Listed entries ▸
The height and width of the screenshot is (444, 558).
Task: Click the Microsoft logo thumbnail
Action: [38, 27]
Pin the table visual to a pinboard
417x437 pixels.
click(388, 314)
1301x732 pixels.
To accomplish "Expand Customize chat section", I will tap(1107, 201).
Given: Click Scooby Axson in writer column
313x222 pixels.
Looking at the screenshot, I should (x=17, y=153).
...
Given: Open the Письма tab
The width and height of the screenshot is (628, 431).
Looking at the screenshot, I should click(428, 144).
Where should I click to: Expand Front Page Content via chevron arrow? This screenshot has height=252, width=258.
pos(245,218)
---
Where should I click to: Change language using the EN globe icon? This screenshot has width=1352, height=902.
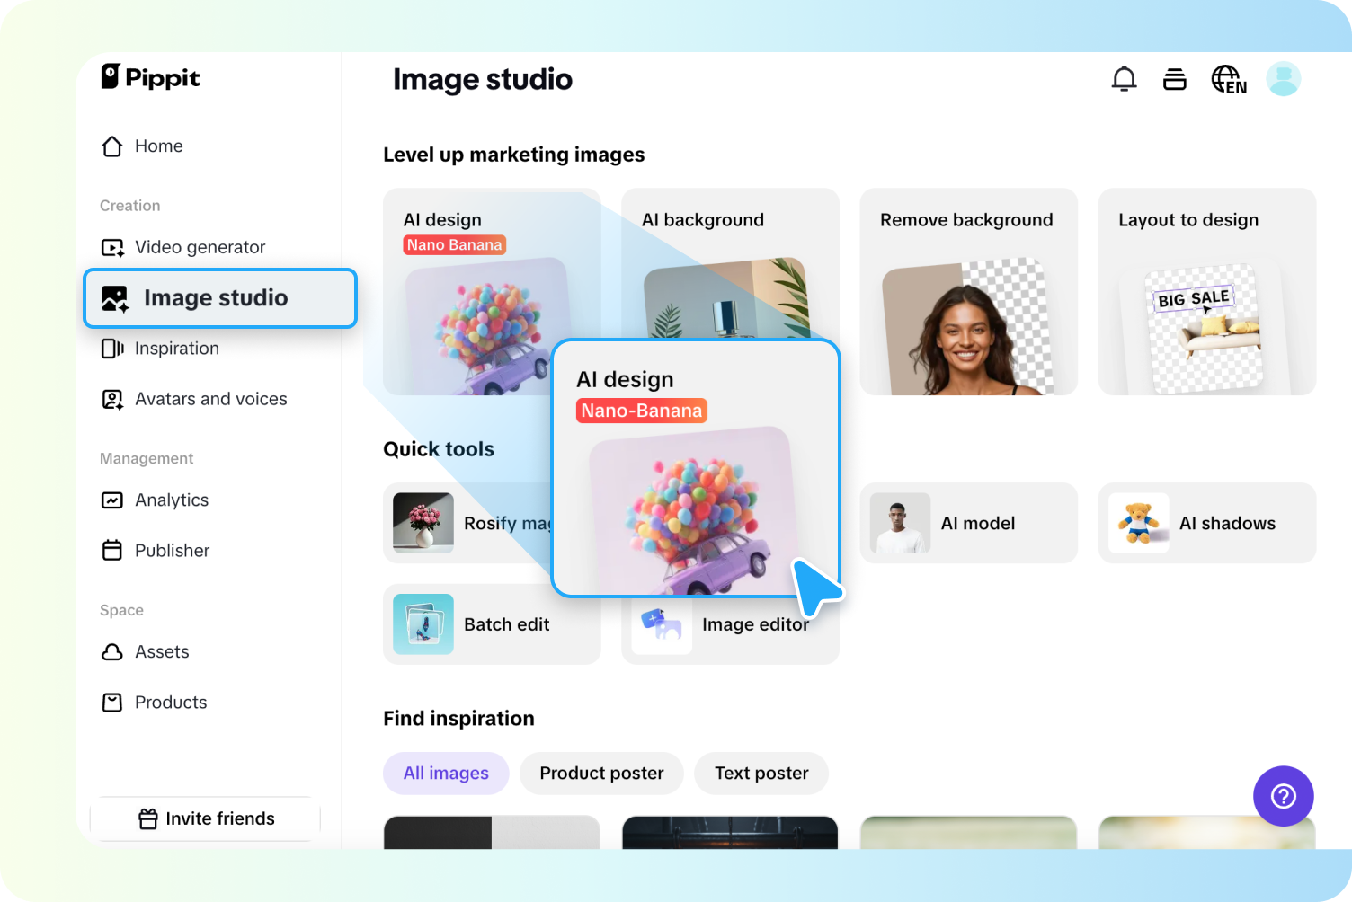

Instruction ▸ Reproduce the lines from the one containing "Given: Open the Письма tab" through the one containing "pos(245,218)", inclusive, substituting "dropdown arrow" for "chevron arrow" and leaving everything else as it is.

Output below ▸
Given: Open the Письма tab
The width and height of the screenshot is (628, 431).
Looking at the screenshot, I should click(428, 144).
Where should I click to: Expand Front Page Content via dropdown arrow? This screenshot has height=252, width=258.
pos(245,218)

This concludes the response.